OPINION: In the last few years our country and continent have been – and continue to go – through tumultuous times. So what have we learnt from our harsh lessons?
If our politicians and executives could re-live the Celtic Tiger and the pre-boom years, would anything be done differently?
Hindsight is a wonderful thing, but has the potential to be forgotten if a decision maker, from gambler to governor, is faced with the prospect of profit.
Arguably the most repeated complaint of recent years has been ‘Why did we save the banks and not burn the bondholders? Surely pumping money into such organisations, some of which are now defunct, makes no sense’. It seemed, yet again, that people on the bottom rung of the wage ladder paid for the mistakes of those on the top.
People who questioned the Government’s actions in this regard were usually simply told ‘there is no alternative’. The same answer is often trotted out when people question our current banking and economic systems – so much so that the phrase has received its own acronym: ‘Tina’.
Many things have been discussed during our Presidency of the Council of the EU, from vulnerable families to CAP reform and budgets to tax evasion. However, as Ireland’s presidential term nears its end, the time is fast approaching for the EU to look towards future presidencies.
Of course certain subjects will always feature on the agendas of plenary sessions and meetings, but perhaps some new areas should also be looked at during upcoming presidencies. One such issue is the potential economic benefits of worker co-operatives.
At a recent seminar at the UCD School of Social Justice, participants discussed alternatives to capitalism. The idea of Ireland setting up more worker co-operatives (one such organisation was founded in Limerick in October of last year) was deemed the most viable and achievable option.

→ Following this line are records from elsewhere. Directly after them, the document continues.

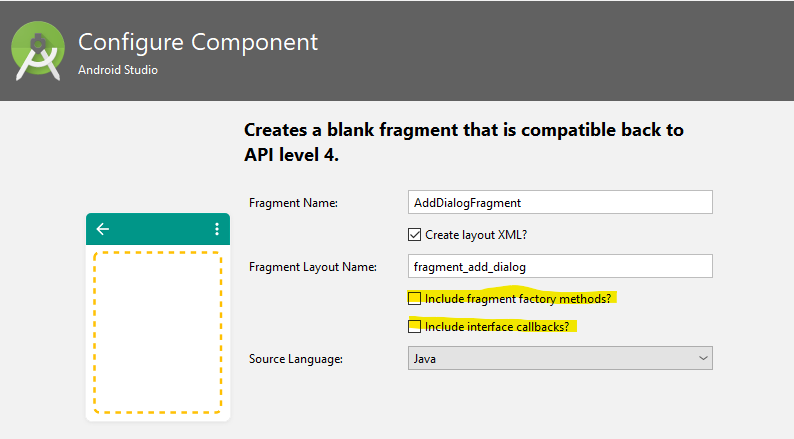This screenshot has height=439, width=794.
Task: Click the three-dot overflow icon in preview
Action: 216,229
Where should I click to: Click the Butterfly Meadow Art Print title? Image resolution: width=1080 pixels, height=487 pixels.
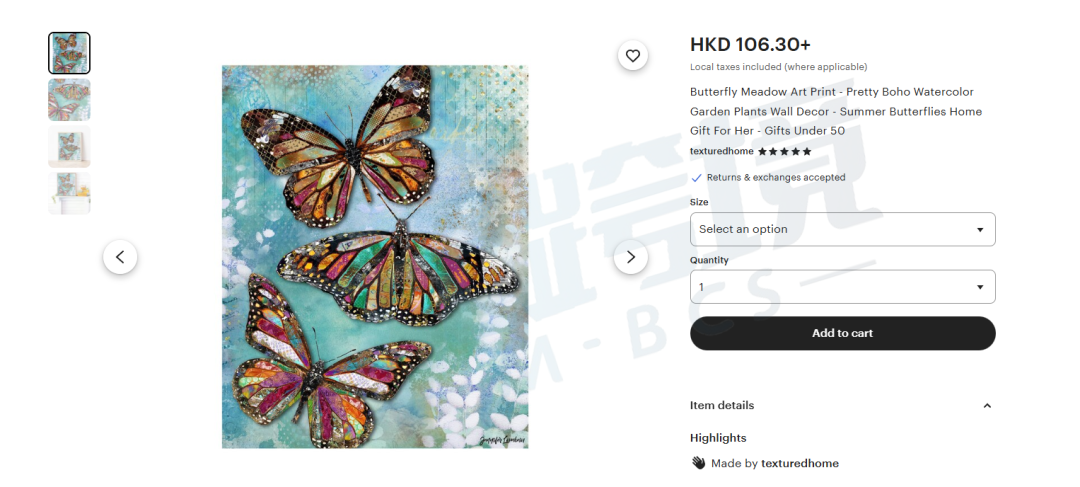point(835,112)
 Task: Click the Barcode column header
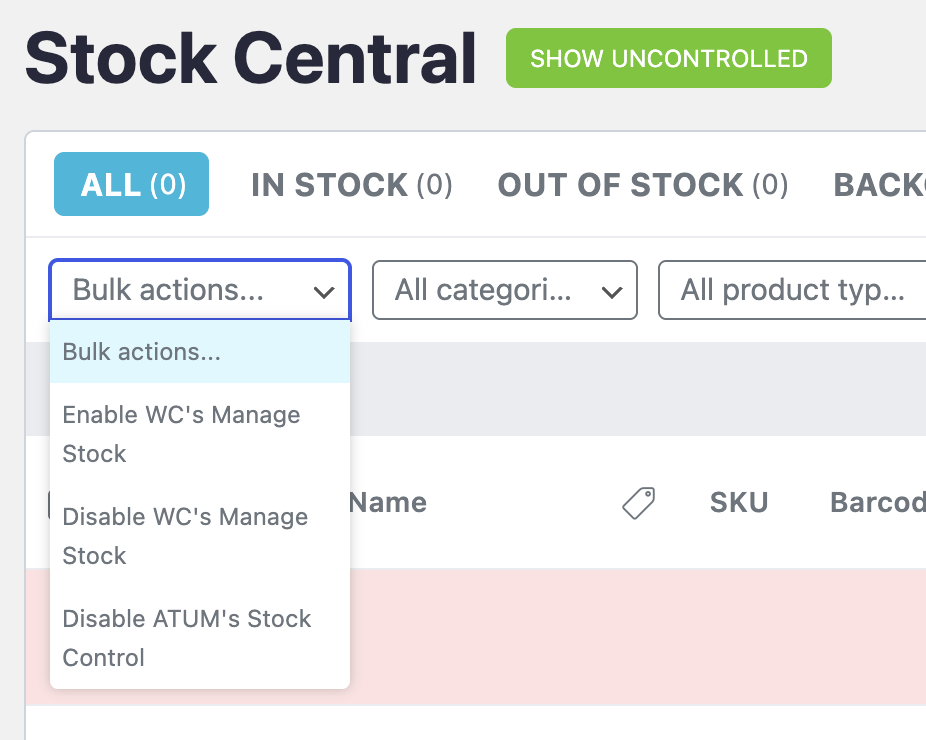coord(877,503)
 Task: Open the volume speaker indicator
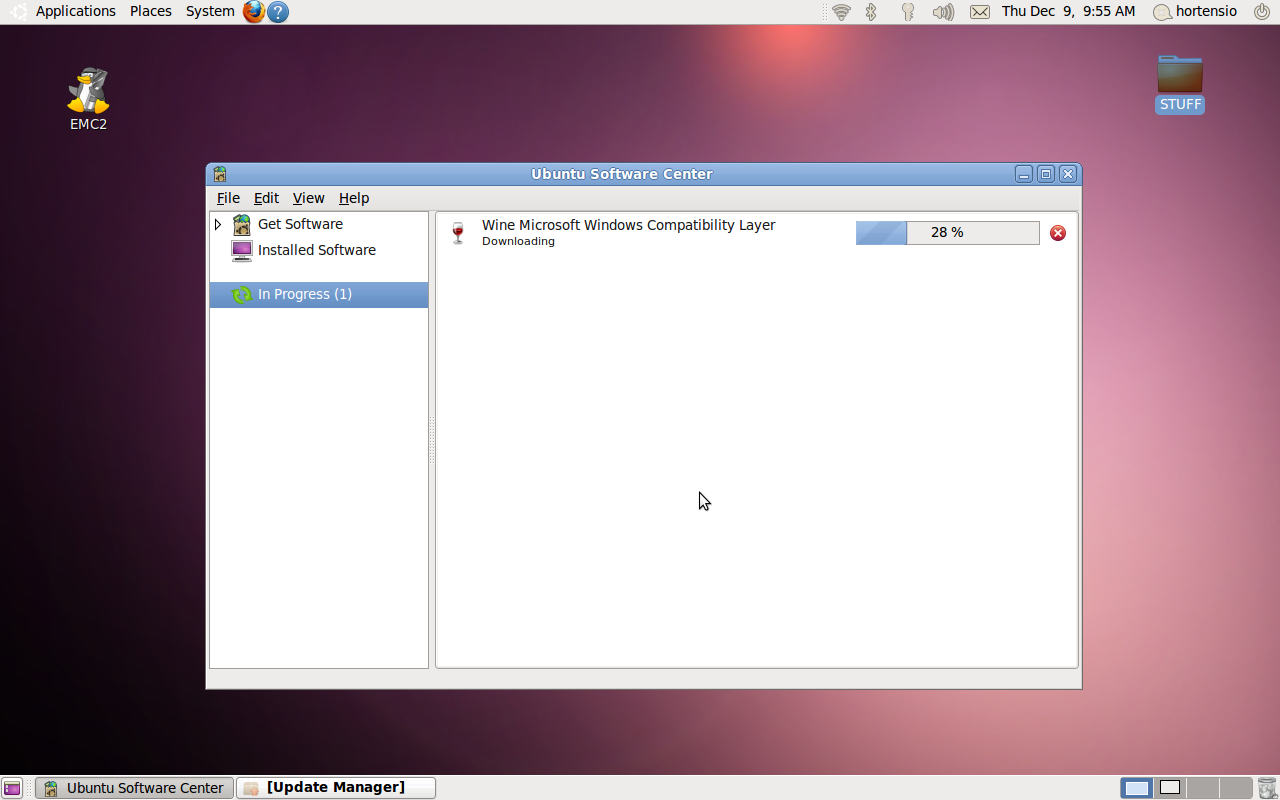click(x=942, y=12)
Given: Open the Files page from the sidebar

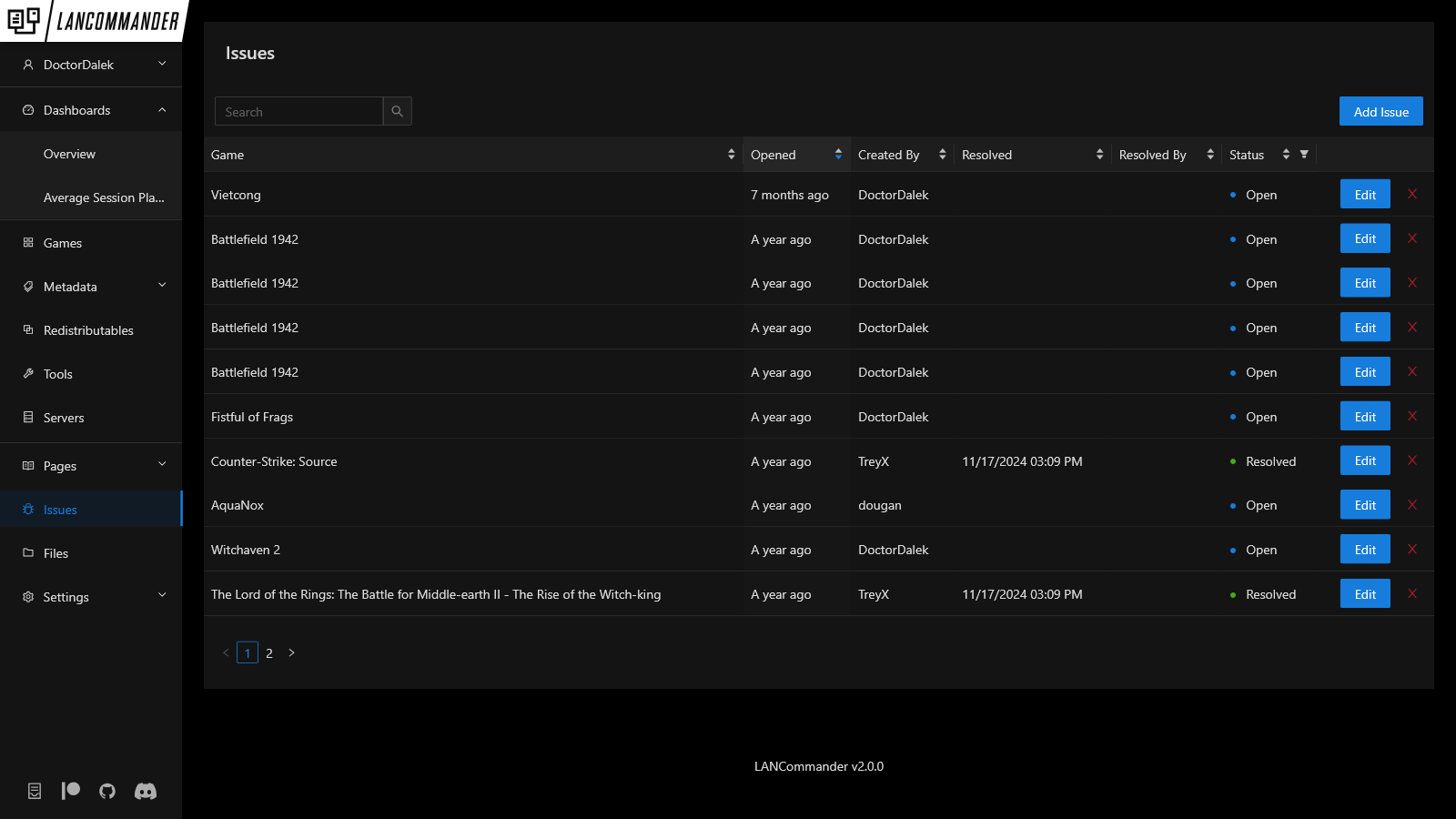Looking at the screenshot, I should click(56, 553).
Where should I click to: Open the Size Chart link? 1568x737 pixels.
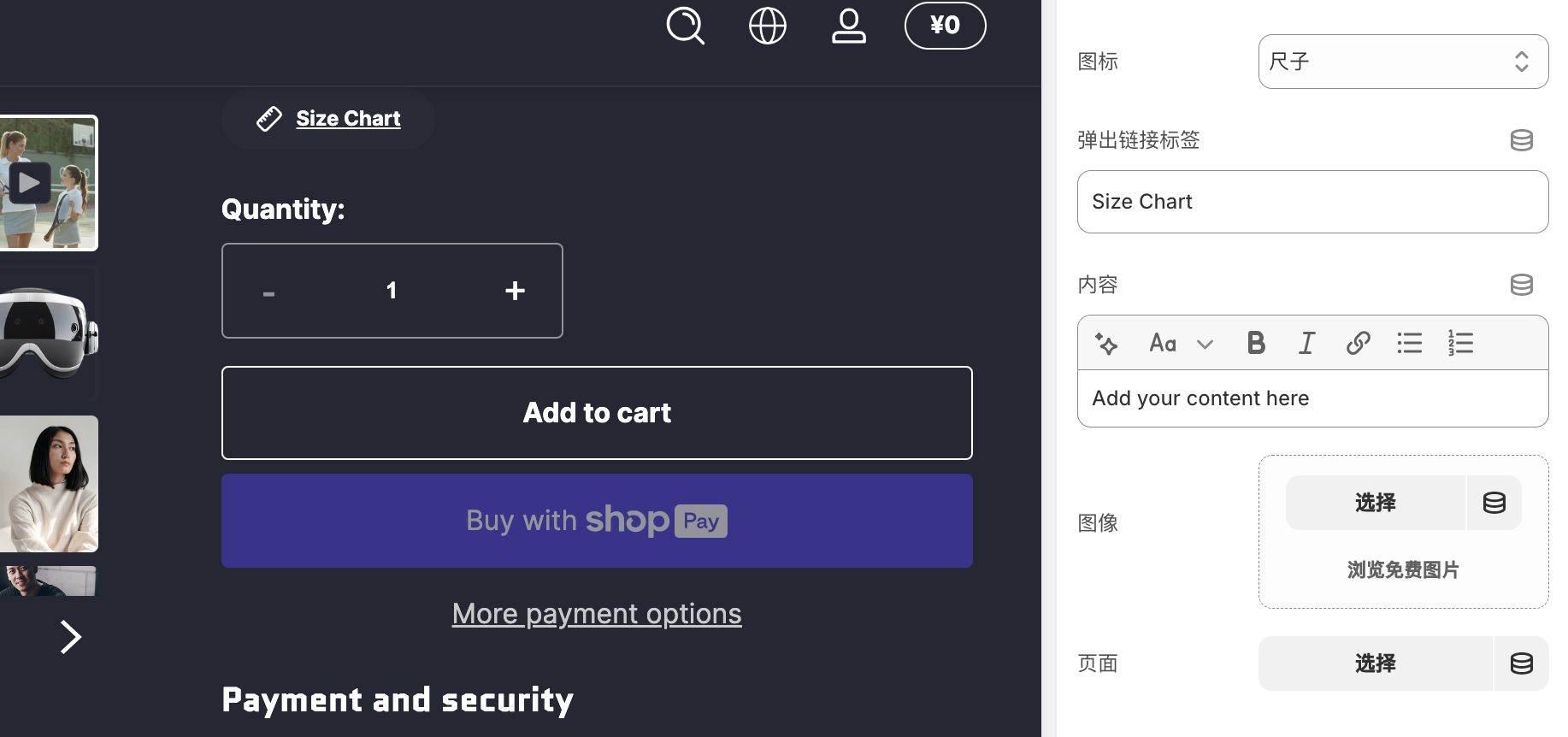pos(348,119)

The Limerick Workers Co-operative was inspired by the Mondragon Corporation in the Basque region – members of the organisation visited Limerick in 2011.
Mondragon is the world’s largest co-operative and the seventh largest business in Spain. It is divided into four main categories: finance, industry, retail and knowledge. The corporation comprises over 250 companies and bodies, approximately half of which are co-operatives. It employs about 84,000 people worldwide, although fewer than half of these are members.
Mondragon is not only withstanding the recession, it’s becoming stronger and now has global sales of €15 billion. Staff and financial resources are spread evenly: when there is a surplus of employees in one co-operative, workers are re-allocated to another co-op. Similarly, when one group needs financial assistance they receive a loan from another.
The mission statement of worker co-operatives is simple: they aim to create and maintain sustainable jobs, improve the quality of life of their members and promote democratic self-management and community development.
These types of organisations share an ideological background with credit unions but differ as they provide members with an income.
And here’s the kicker at Mondragon: managers’ salaries are capped at eight times the wage of the lowest paid worker and, when pay cuts have to be made, they take the biggest financial hit.
Perhaps we could learn something from our European neighbours.
The Desjardins financial co-operative group in Québec, with almost 6 million members and clients, is another example of a successful horizontally-led organisation. Notably, it is the only bank in Canada to have set up its own safety fund.
Fresh thinking is needed in Ireland and the EU if we are to avoid a repeat of the banking collapse. Dr Kathleen Lynch, Professor of Equality Studies at UCD’s School of Social Justice, fears that Ireland is “ignorant” in this regard as we are “cut off from European alternative thinking”.
Dr Lynch maintains that not enough funding is made available for “critical work in social science” due in part to “a strong anti-intellectualism in Irish society”. She believes grants are often given out to support research in other branches of humanities such as history as that particular field “doesn’t threaten anyone”.
Almost all of the financial assistance the School of Social Justice has received has been directly or indirectly from Europe.
Dr Lynch thinks it is time for a fresh approach to banking and corporate systems, saying the aftermath of the banking collapse was “a dream time to start” implementing changes.
The lecturer was part of a group that addressed the Joint Oireachtas Committee on Jobs and Innovation last September on the potential benefits of setting up worker co-operatives in Ireland. The idea was also discussed at a Seanad think-tank on job creation in January 2012.
Dr Lynch attributes the success of worker co-operatives to the fact that they are not driven by shareholders’ interests and have indivisible reserves that can’t be sold off.
Co-operatives are by no means infallible institutions, as the recent troubles at the Co-op Bank in England highlight, but surely more research should be done in this area in Ireland, the EU and beyond.
At the very least, Tina should become Tia: there is an alternative.